Electoral registers for the perion between 1832 and 1837 show George as a farmer in Shebdon. He appears in the census of 1841 as a publican living with his younger sister Sarah in Shebdon. The following year, he was a Victualler and living in Stoke-upon-Trent when he married Sarah Rowley at St.Peter's parish church on 18 April. There is a story in the family that Sarah's family name was Riley, but it turned out that it was just the Liverpuddlian accent that made it sound like that.
Son Frederick was born in Shebdon on 24 June 1843, daughter Mary in Stoke upon Trent in 1845, sons Thomas George in Liverpool on 25 March 1849 and William on 30 March 1851. By the time of the census of 1851, George was a Blacksmith and he and Sarah were living at 32 Walnut Street in Liverpool with their four children, however, William did not survive beyond infancy.
The family increased with the birth of Sarah Ann in 1854, James around 1857 and Francis on 5 November 1859. In the census of 1861, the description of George's occupation is not clear except that he was an engineer. The family were living in Sumner Street in the Scotland ward of Liverpool. Son John was born around 1963.

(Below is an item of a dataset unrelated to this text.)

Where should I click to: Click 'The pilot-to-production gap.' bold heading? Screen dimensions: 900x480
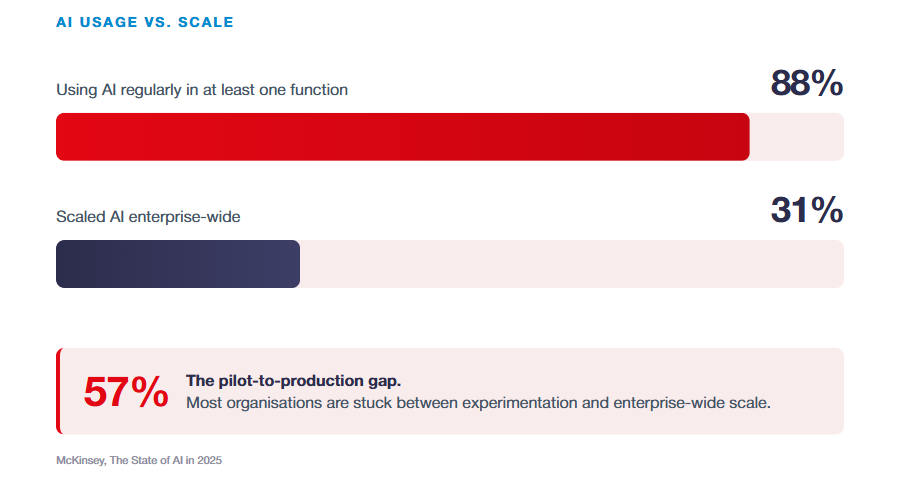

The 1871 census shows the family still in Scotland ward of Liverpool but now living at 40 Wilbraham Street. Sons Thomas and James and daughter Sarah were still living with their parents at this time. George's occupation is given as Engine Fitter at Sugar House, of which there were a dozen or so in Liverpool at that time.
Two months after the census was taken, George tragically died on 6 June 1871 having accidentally fallen down a well.The death certificate stated the cause of death as being due to an accidental fall in a well consequent on a chain giving way. An inquest held on 7 June 1871 and was reported the following day in the Liverpool Mercury that George, an engine driver, had died at Mr.Leitch's sugar refinery in Ellenborough Road. The coroner put the blame for the accident on George himself. The report in the Liverpool Daily Post described George's death quite differently as having been struck accidentally by a pipe in the execution of his duty. It would seem that the reporter had got his notes muddled.
According to the burial register, George was interred in Grave number 755 in section 2 of Liverpool cemetery.